Task instructions: Pick out and copy every line in the data below that contains the word "agent". Treat uppercase and lowercase letters as different.

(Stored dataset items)
※ ※ ※
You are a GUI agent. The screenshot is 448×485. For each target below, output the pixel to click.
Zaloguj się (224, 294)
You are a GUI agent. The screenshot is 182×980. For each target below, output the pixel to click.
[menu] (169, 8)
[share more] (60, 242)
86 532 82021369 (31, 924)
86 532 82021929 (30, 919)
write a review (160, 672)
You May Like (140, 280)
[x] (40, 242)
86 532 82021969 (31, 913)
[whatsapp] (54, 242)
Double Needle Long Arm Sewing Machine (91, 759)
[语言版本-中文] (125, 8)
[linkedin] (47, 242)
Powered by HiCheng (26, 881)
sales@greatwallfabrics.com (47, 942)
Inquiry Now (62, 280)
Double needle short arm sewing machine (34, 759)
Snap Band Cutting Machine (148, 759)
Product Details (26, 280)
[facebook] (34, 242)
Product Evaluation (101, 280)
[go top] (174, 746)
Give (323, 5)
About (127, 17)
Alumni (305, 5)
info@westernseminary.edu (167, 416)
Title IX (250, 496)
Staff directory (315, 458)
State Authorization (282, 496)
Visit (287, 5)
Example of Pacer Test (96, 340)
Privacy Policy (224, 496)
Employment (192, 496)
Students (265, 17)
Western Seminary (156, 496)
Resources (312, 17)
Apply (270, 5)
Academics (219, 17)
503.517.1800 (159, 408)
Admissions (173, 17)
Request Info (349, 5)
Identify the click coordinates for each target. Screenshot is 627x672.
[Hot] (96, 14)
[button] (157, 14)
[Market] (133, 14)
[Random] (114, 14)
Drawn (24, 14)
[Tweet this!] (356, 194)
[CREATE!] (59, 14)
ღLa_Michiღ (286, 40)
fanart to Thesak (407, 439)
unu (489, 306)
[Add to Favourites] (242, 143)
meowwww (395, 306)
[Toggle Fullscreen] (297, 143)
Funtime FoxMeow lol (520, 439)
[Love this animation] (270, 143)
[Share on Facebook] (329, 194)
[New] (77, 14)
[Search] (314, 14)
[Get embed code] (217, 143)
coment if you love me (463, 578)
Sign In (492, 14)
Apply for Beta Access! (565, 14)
※ ※ ※
Written response:
You are a GUI agent. The screenshot is 448×485. For each target below, output the pixel to click.
You are a GUI agent. The screenshot is 182×980. For each target below, output the pixel to click.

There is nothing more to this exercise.